| Supplied text |
▼▼▼

Published: May 08, 2018
Lamar Wayman is an athlete. He played football, basketball, tee-ball, and practiced karate.
But at age eight, Lamar was diagnosed with a cancerous tumor on his spinal cord and a cyst on his brain stem. In August 2017, he was admitted to Nemours/Alfred I. duPont Hospital for Children and underwent two major surgeries in just two days to remove both the spinal cord tumor and brain stem cyst. Life changed for the Wayman family.
“One of my biggest fears when the doctors told me my son would be in a wheelchair was transportation,” Apryl Monroe-Wayman says, “My grandmother helps take Lamar to appointments but she isn’t able to lift a wheelchair.”
After Lamar’s surgery, he stayed as inpatient at the hospital for 81 days with a demanding schedule of rehabilitation seven days a week. Now nine years old, he is doing CORP (Comprehensive Outpatient Rehabilitation Program) five days a week and staying at the Ronald McDonald House with his mom. The Waymans are from Dover, Delaware, well over an hour from the hospital. With such an intensive schedule of therapy, Apryl shares “I don’t believe Lamar would be as successful in his progression since his surgery if it weren’t for the House.”
The family has adapted quickly during their stay at the House, finding help in many places. Our volunteer van drivers and wheelchair accessible van have helped calm April’s concerns about transportation, and the family has made many new friends, while also finding a welcoming environment to host old friends. Lamar has a huge support system made of friends and family who often visit at the Ronald McDonald House, including members of their church “Power in Praise Ministries.” Pastor Bishop Carlos Cannon Sr. and his wife LeFeisha Cannon, who are also Lamar’s godparents, lead this supportive group.

▲▲▲

| Entries supplied |
▼▼▼

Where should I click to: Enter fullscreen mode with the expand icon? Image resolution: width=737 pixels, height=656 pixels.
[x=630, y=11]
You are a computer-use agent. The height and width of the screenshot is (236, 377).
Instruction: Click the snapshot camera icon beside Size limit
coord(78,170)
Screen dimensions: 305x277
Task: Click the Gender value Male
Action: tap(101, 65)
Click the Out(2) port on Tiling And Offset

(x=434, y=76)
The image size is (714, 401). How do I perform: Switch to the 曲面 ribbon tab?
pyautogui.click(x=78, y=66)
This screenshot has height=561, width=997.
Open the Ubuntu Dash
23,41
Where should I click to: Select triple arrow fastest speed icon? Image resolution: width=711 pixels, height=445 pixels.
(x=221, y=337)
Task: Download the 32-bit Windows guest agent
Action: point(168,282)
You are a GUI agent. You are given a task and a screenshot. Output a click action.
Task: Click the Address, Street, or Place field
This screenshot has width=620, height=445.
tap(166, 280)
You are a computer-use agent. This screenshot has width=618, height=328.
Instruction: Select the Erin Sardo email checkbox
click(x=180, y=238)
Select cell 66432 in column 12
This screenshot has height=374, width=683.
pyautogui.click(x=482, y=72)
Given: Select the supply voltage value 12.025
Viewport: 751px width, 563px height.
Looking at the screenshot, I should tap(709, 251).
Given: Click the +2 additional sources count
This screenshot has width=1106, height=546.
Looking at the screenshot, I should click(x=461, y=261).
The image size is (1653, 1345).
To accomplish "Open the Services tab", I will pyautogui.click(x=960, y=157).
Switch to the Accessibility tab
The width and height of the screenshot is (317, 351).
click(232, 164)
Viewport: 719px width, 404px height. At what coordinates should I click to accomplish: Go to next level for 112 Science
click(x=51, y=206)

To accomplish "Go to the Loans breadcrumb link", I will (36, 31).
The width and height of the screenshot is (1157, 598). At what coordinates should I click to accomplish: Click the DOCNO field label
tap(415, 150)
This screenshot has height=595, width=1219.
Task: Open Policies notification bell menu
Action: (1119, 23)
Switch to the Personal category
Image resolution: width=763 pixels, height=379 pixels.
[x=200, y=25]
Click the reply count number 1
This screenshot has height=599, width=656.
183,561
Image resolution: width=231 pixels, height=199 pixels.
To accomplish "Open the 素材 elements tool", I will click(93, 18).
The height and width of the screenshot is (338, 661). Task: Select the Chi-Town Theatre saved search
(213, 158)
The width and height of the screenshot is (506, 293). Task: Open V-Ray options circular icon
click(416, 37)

▲▲▲

| Exercise set |
a – According to the Lamar Wayman story, how many days did Lamar stay at the hospital as an inpatient after his surgery?
b – Write out the part of the Lamar Wayman story that starts at the words "Published: May 08, 2018" and ends after "the Wayman family.".

| Results for each task |
a – 81 days.

b –
Published: May 08, 2018
Lamar Wayman is an athlete. He played football, basketball, tee-ball, and practiced karate.
But at age eight, Lamar was diagnosed with a cancerous tumor on his spinal cord and a cyst on his brain stem. In August 2017, he was admitted to Nemours/Alfred I. duPont Hospital for Children and underwent two major surgeries in just two days to remove both the spinal cord tumor and brain stem cyst. Life changed for the Wayman family.